A week later, Lone Jones found Sundew’s bloated little body caught in the sluice gate of his irrigation ditch, so he trucked her up to Dos Garcias for a good simple burial into the Earth with sprinkled offerings.

The next spring Papa Baca planted a pecan tree over her grave as a memorial. "She always liked pecans," he said.

Every fall, Mama Baca would go up there and pick the nuts from the tree for a pecan pie to remember Sundew by. She always left a few pecans on the grave.

Sunday, October 10, 2010

Mrs. Garcia's Surprise

drawing by Karen Bailey

Mrs. Garcia was a nice old lady. She was the baker for the little town of Dos Garcias, New Mexico. Sometimes she would bake more pretzels and pies than Dos Garcias could buy, so she’d have to eat them herself. Needless to say, her body was covered with rolls of bakery fat, and she had big tits that hung down like jello watermelons.
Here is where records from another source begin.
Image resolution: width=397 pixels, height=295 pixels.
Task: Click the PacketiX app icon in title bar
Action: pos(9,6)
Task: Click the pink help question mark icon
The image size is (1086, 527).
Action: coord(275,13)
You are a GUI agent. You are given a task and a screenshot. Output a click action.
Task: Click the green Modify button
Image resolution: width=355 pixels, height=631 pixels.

She had a big horno in her backyard—a large beehive-shaped oven made of adobe dirt. She’d fire up that mother every Tuesday morning, and every Tuesday afternoon, people would saunter over “to see Mrs. Garcia” and buy some baked goods. They’d gather around the oven and admire the aroma while she removed piles of pies, cookies, soda crackers, and rich loaves of whole-wheat bread with crackly butter crust.
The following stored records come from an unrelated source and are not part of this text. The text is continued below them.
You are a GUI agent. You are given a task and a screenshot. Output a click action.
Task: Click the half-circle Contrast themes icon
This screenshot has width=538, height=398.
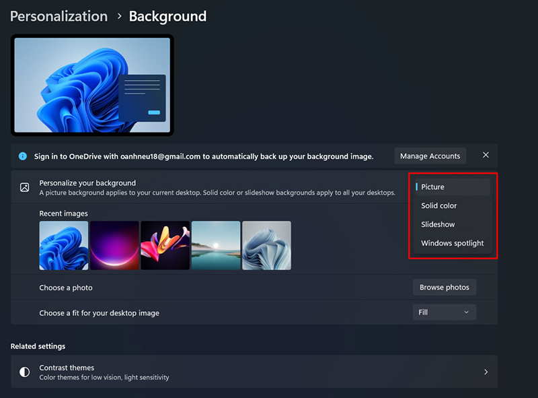click(x=24, y=372)

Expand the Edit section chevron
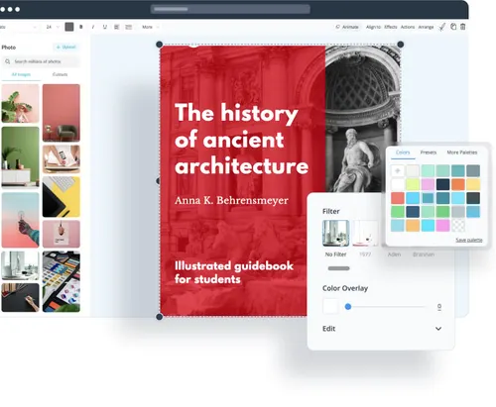438,329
But Mrs. Garcia was most famous for her surprise rolls. Every roll had a surprise in the center. During cherry season, you might find a cherry inside, or maybe a cherry pit. Come fall, maybe you’d find a pecan... shelled or unshelled, depending on her whim. Other rolls might contain pebbles or pennies or snail shells or tiny bones. You could never tell what Mrs. Garcia might put inside.

It got to be the custom that people who got married or decided to live together would buy one of Mrs. Garcia’s rolls and split it open to see what it had inside — like Chinese fortune cookies but more cryptic.

Once Buff bit into a roll that had a rimfire cartridge inside. “It’s a wonder it didn’t go off in the oven!” he said.


Sunday, October 3, 2010

The Toad Mind

One evening, towards the end of Rainy Season, Rimfire Kid borrowed Pointmaster’s steam car and drove the 17 miles up Real Road to Lost Runt Canyon. He knew that there was a pool of water about a mile up the canyon, and that during the summer after heavy rains this pool was lined with spadefoot toads, who puffed out their throats like miniature balloons and chorused out their mating song. Kid wanted to be with the toads awhile.

There was lightning in the east and an occasional spatter of rain on the windshield as Kid fired up the car and headed up the highway, tires hissing on the wet pavement. It was almost like the old song:

My bags are packed at last.
My tank is full of gas.
It’s 4 a.m., I’m gonna drive real fast.
I’ll be long gone by dawn.

Graffiti Cliffs they cut like knives across the Milky Way.
The luminous sky is reflected in the bumper of my Chevrolet.

And I’m the only man alive
On Highway 85.

“What is a shev-ro-lay, anyway?” Kid wondered. He pulled over at the mouth of the canyon and released the pressure. Hiss of escaping steam, and then silence.

Kid started walking up the canyon in the darkness. The wet sand was firm under his feet and made walking easy. Desertwillow flowers perfumed the air. A lightning flash behind his back strobed against the canyon walls. Through the Keyhole, along the Narrows, and as he passed Black Knob he could first hear the toads singing far up the canyon.

Three deeps breaths and silence. Three deep breaths and silence. Yes.

The toad song got louder as he neared the pond. A couple hundred toads ringed the inch-deep water along the edge, singing their high-pitched ri-i-i-i-kkk. Several dozen on one side would cut loose simultaneously, and then a bunch on the other side would answer. Sometimes they’d all sing at once.

Kid circled halfway around the pond, found a comfortable spot and settled down. The toad mind was wet and warm and slow. A gibbous moon rose behind the hills and threw its track across the water.